Plaintiffs' claim fails "because an accounting is not proper where either the parties' contractual agreement or discovery is sufficient to determine the amounts at issue." Fuller, 2019 WL 5586906 at *4 (internal quotation marks omitted). Here, plaintiffs' alleged damages can be determined from the loan documents and payment records. As this Court previously advised Fuller, "an accounting is not proper because the amount owing on the loan can be determined based on loan documents." Id. There is no basis to invoke this Court's equitable powers to order an accounting in this case. Accordingly, plaintiffs' Count 6 should be dismissed.

H. Intentional fraud (Count 7), Constructive Fraud (Count 8), and Fraud (Count 13)

In Count 7, plaintiffs allege that defendants engaged in a conspiracy to intentionally defraud them with "tricking him [sic] into foreclosure." Id. at PageID.26-28. In Count 8, plaintiffs allege, in the alternative to fraud, that defendants engaged in constructive fraud, i.e., defendants made representations "without a purposeful design to defraud Plaintiffs" but the representations were false and "induced Plaintiffs to participate in the transaction on the one hand, and to refrain from exercising rights on the other, to his [sic] detriment." Id. at PageID.28-29.

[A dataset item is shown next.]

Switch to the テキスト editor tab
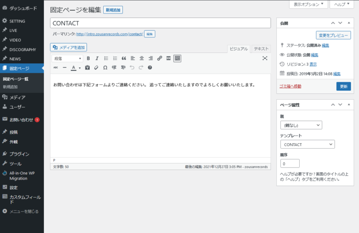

Finally, in Count 13, plaintiffs allege "fraud" claiming that "Defendants made a false representation when, on or about July 2016, Defendant SPS called Plaintiff requesting he skip his monthly mortgage payments so that he could qualify for a loan modification", that "it appears as though Defendants intended Plaintiff to rely on their assertions and intended that he rely on their promises of their solicitations to skip his mortgage payment for a loan modification," and that plaintiff (Fuller) "followed the instruction of SPS to skip monthly payments to qualify for the SPS's promised loan modification." Id. at PageID.34. The Court notes that plaintiffs' fraud claim changed the alleged timeline, by stating that the oral promise to modify the loan was made on an unidentified date in July 2016 rather than an unidentified date in August 2016.

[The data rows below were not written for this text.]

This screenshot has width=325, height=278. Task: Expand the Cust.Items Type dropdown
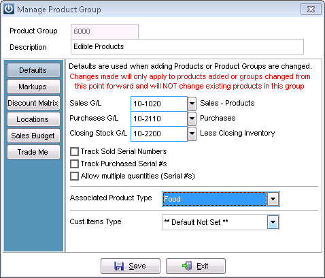pyautogui.click(x=273, y=222)
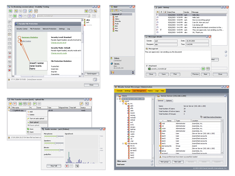Screen dimensions: 235x176
Task: Switch to the Options tab for Server Server
Action: 169,101
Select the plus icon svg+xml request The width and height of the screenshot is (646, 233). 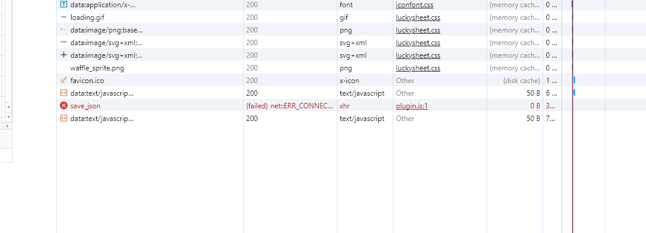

This Court identified three nearly identical fraud claims in Fuller, stating in pertinent part:

In Counts 7, 8, and 13, Fuller alleges claims for intentional fraud, constructive fraud, and fraud. The Court considers Count 13 duplicative of Count 7 but will analyze all three claims together. The premise of Fuller's fraud claims is that Defendants made misrepresentations to him in order to trick him into foreclosure in order to obtain a windfall. Fuller alleges that the misrepresentations concerned his payments.

In order to state a claim for fraud, a plaintiff must allege that: (1) the defendant made a material misrepresentation; (2) the representation was false; (3) when the defendant made the representation, the defendant knew that it was false, or made it recklessly, without knowledge of its truth as a positive assertion; (4) the defendant made the representation with the intention that the plaintiff would act upon it; (5) the plaintiff acted in reliance upon it; and (6) the plaintiff suffered damage. M & D, Inc. v. W.B. McConkey, 231 Mich. App. 22, 26-27, 585 N.W.2d 33, 36 (1988). Under Michigan law, a claim for constructive fraud is actual fraud without the element of intent. Talton v. BAC Home Loans Servicing LP, 839 F. Supp. 2d 896, 913 (E.D. Mich. 2012).
Fuller, 2019 WL 5586906 at *5.

Plaintiffs' fraud claims are subject to the pleading requirements of Fed. R. Civ. P. 9, which provides that:

In alleging fraud or mistake, a party must state with particularity the circumstances constituting fraud or mistake. Malice, intent, knowledge, and other conditions of a person's mind may be alleged generally.
Under Fed. R. Civ. P. 9, the complaint must "(1) specify the statements that the plaintiff contends were fraudulent, (2) identify the speaker, (3) state where and when the statements were made, and (4) explain why the statements were fraudulent." Indiana State District Council of Laborers & Hod Carriers Pension & Welfare Fund v. Omincare, Inc., 583 F.3d 935, 942-43 (6th Cir. 2009) (internal quotation marks omitted).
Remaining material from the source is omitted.